MAROC : « La mouvance islamiste divisée face à la révolte » par Jean-Michel Salgon
[Photo : ©AFP / ABDELHAK SENNA]
Alors que les mouvements de protestations se développent au Maroc depuis le début du mois de février, la mouvance islamiste est divisée sur l’attitude à adopter.
La formation d’opposition siégeant au parlement le « Parti de la justice et du développement », fidèle à sa stratégie de compromis avec le palais, n’a pas appelé à manifester provoquant la démission de l’une de ses figures emblématique l’avocat Mustapha Ramid.
A l’opposé, le mouvement clandestin dirigé par le cheikh Yassine « Justice et bienfaisance » qui dispose d’une faculté de mobilisation très importante opte pour la confrontation et a largement participé aux différents rassemblements organisés à travers le pays ces derniers jours.
Sur son site électronique www.aljamma.net les appels lancés sont extrêmement explicite : « Plus de place au camouflage, aux calmants et aux promesses miroitantes. Désormais le gouffre s’est creusé entre le gouvernant et le gouverné et la confiance à disparu. Plus d’autre choix que celui d’opérer en urgence un changement démocratique qui rompt avec le despotisme et répond aux besoins, aux exigences du peuple ou bien le peuple prendra l’initiative de foncer pacifiquement et avec tous les sacrifices qui s’imposeront pour balayer l’arbitraire. Aujourd’hui notre Maroc bien aimé à un rendez-vous avec l’histoire pour briser le cercle vicieux qui l’enferme et mettre fin à cet état régressif. »

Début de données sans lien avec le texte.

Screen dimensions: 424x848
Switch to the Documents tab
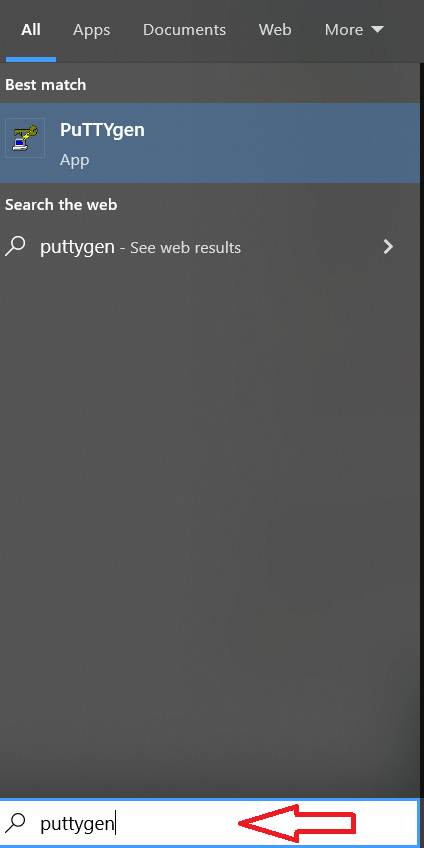pyautogui.click(x=184, y=30)
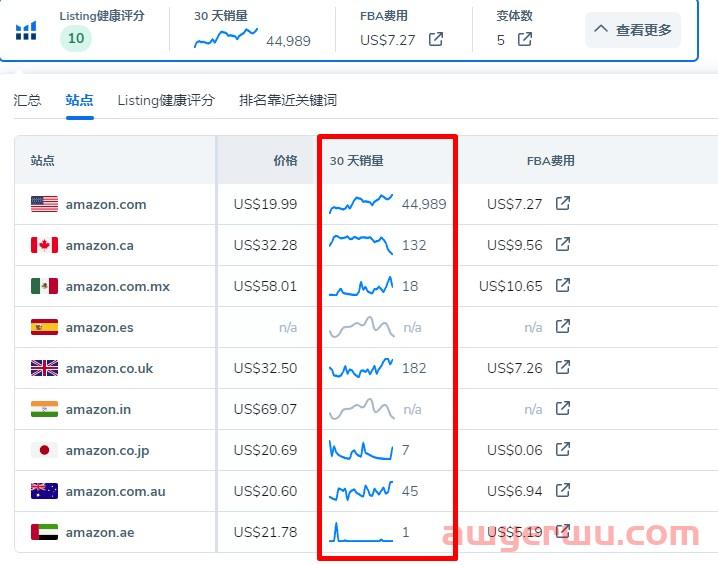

Le mouvement réclame une abrogation de la constitution tout en appelant à « un dialogue national et responsable ».
Dans un autre texte diffusé sur le même site électronique, l’appel à la chute du Roi est évoqué en des termes voilés : « Une nouvelle ère se lève sur la Oumma depuis la Tunisie et l’Egypte, la suite viendra ! Nous prions Dieu pour qu’il mette un terme à cette phase de dictature ».
Alors que les manifestants marocains réclament jusqu’à ce jour un changement sans évoquer la chute de la monarchie, « Justice et bienfaisance » lève un tabou en osant publiquement évoquer la fin du régime.
Jean-Michel SALGON, politologue, spécialiste du Maghreb, coordinateur du dictionnaire géopolitique de l’Islamisme (éditions Bayard).